Blanche Evans is a writer/editor and CEO of evansEmedia. Formerly, she was a senior editor with Realty Times, where she was named by REALTOR® Magazine as one of the most influential people in the real estate industry.
What Do You Do with Too Many Leads?
Programs help practitioners with lead management
October 1, 2001
California broker Barbara Simmons had the kind of problem most salespeople wish they had--she was getting too many leads on her Website. So, she turned to her Mastermind Group, and collectively, top producers from across the country came up with lead management solutions for her. Simmons is a two-year customer of Best Image Marketing, a Web site design and lead generation program that includes search engine placement, banner advertising, and directory placement.
"We had so many leads every day, and we would respond to them," Simmons says, "Then, if we didn't hear back, we didn't know what to do with them because we had the next day's leads to deal with. So good leads kept falling between the cracks." Simmons brought her problem to her Mastermind Group--a collective of a few dozen top producers around the U.S. According to Simmons, many of these salespeople were experiencing the same problem. Led by salesperson Tom Conway, the Group designed an automated lead management "drip" system that uses repeated e-mail contacts to keep a real estate professional's name in prospects' minds long after the first inquiry. The utility program they created, Intersend.com, automatically e-mails a series of follow-up letters at regular intervals for a year after the initial contact.
Without a prospect follow-up system like InterSend, Simmons says she could never handle the volume of strong leads her site generates. "I just got a new client who had been sent automated messages for three weeks," she says. "The woman said, 'I'm really sorry I didn't get back to you.
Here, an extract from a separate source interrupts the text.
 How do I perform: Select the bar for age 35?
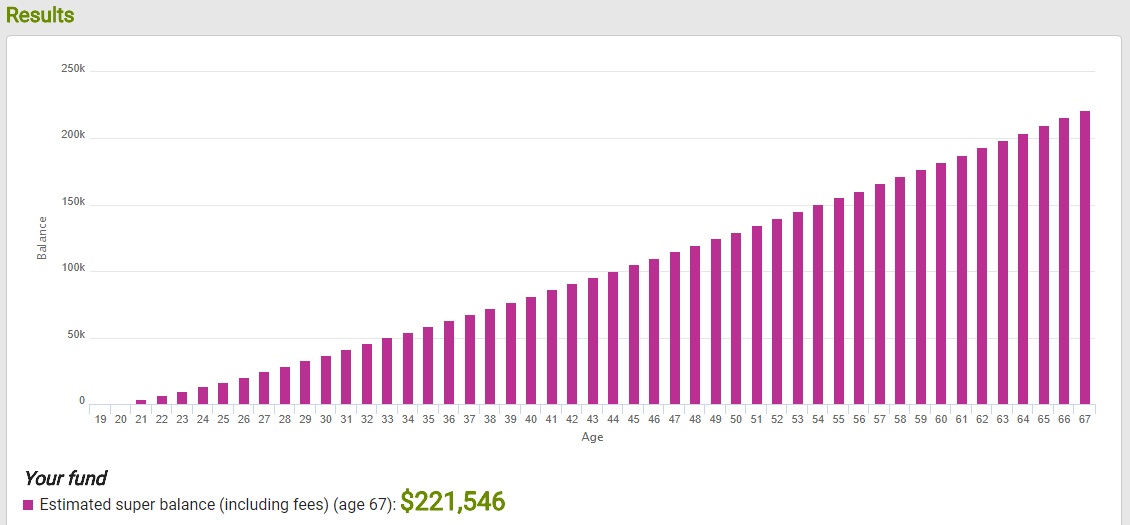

Here's what we want.' That client would have fallen through the cracks otherwise." Simmons also uses other follow-up systems that are provided on her Website. For example, a button on her site's menu reads "MLS Trac," and takes people onto a page where they are invited to sign up to receive e-mails or faxes about the latest listings to appear on the local MLS. Actually, MLS Trac consists of three software programs developed by SOAR Solutions that automatically search an MLS to send property information to buyers and prepare CMA updates for sellers. Based on criteria the buyer enters on Simmons' MLS Trac page, SOAR provides effortless updates as often as twice a day. Simmons also learned about SOAR through the Mastermind Group.
For most practitioners, the hardest part about getting a Website going is gathering dynamic information: photos, community information and links, to put on the site. Not so for Simmons. She was able to find great photos, including aerial shots of her community, for her "Check Out My Town" page. And she pulled the various government, civic and school district links that appear on her pages off her previous site.Now, when out-of-town buyers e-mail her with questions or requests, Simmons is confident they've already been to her site, have read her community information and have seen photos of her towns and her homes.
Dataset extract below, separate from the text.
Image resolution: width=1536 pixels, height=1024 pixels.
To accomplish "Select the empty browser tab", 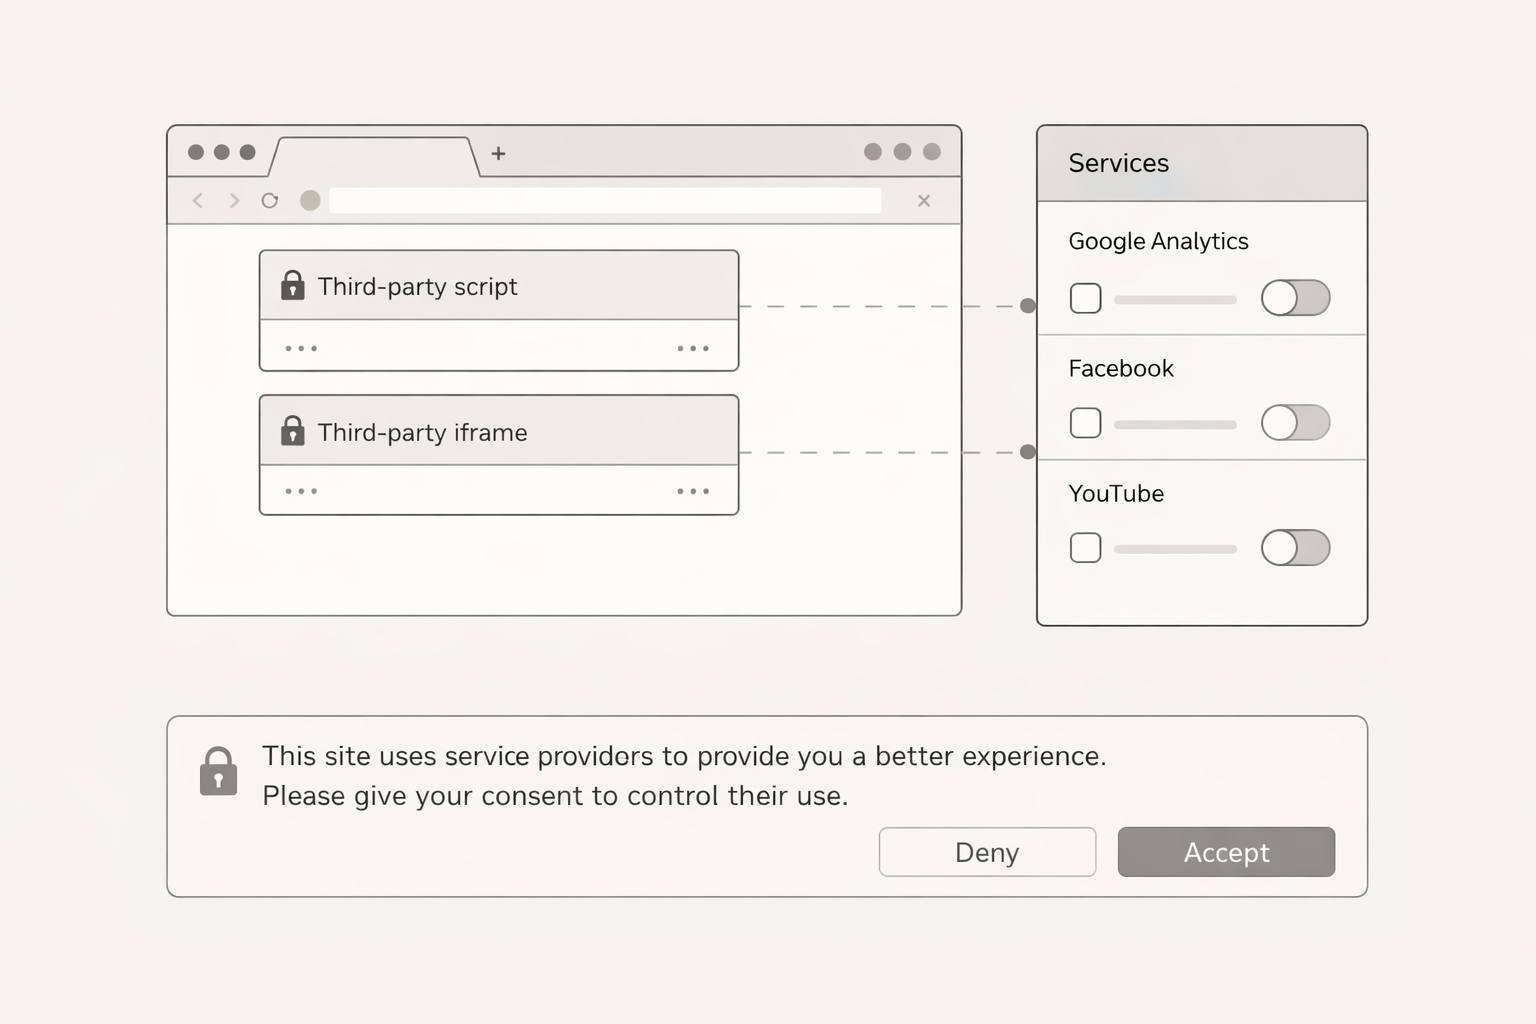I will point(374,157).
Interestingly, the question she's most often asked is, "Do you have school test scores?" And she refers them to her site for that data, too. "A lot of vendors try to sell that stuff to salespeople," she says, "but you can get a direct link to test scores yourself. On the Internet, it's free. You just have to search for it." After more than 20 years as a successful salesperson and broker, Simmons says that 1999 was her pivotal year in the business, because it's the year she decided to learn the new technology she would use from now until retirement. "I wanted to move ahead of my competitors," she says, "and I have. I probably have a five-year jump on them, just by taking advantage of technology."
Most salespeople haven't yet embraced technology because the market's been so good to them that they haven't had to, she says. "But one day," Simmons argues, "when the market changes, the 2 percent of salespeople and brokers who are technologically savvy and have great Web sites will own the market, won't they?" So how does she get all those leads? Simmons credits her Best Image Marketing Web site. "It has a pop-up feature called Be My Guest™ that appears automatically whenever a visitor clicks on a particular property on my Listings page," explains Simmons. "Be My Guest asks the visitor to fill in their name and e-mail address prior to viewing the next screen."
Simmons also adds other brokers' listings (by permission) and FSBOs so that her listings are more comprehensive than her competitors. "If you don't have inventory, you won't be successful," says Simmons. When she receives that initial form in her email, Simmons responds by, first, thanking people for visiting her site – and using her site's domain name in the response, because those people may have visited other sites. Then she asks if they would like to receive e-mails of homes currently for sale in the area. Most say, "Yes." She then writes back, "If you give me your parameters, I'll be happy to email those homes to you." Simmons then scours her MLS for homes that fit those visitors' needs, and emails those listings from the MLS.
"I think I'm one of the few salespeople in my area who knows how to e-mail listings that way," she says. "It's a feature of our MLS, and you just have to be able to access the MLS, learn how to attach and download the homes, and send them out with photos." "When I ask buyers if they want me to e-mail them listings, they often say, 'I didn't know you could do that'. But it's better than faxing, because people aren't always allowed to get faxes at work.
"Now, if they don't have e-mail, I usually don't work with them," says Simmons.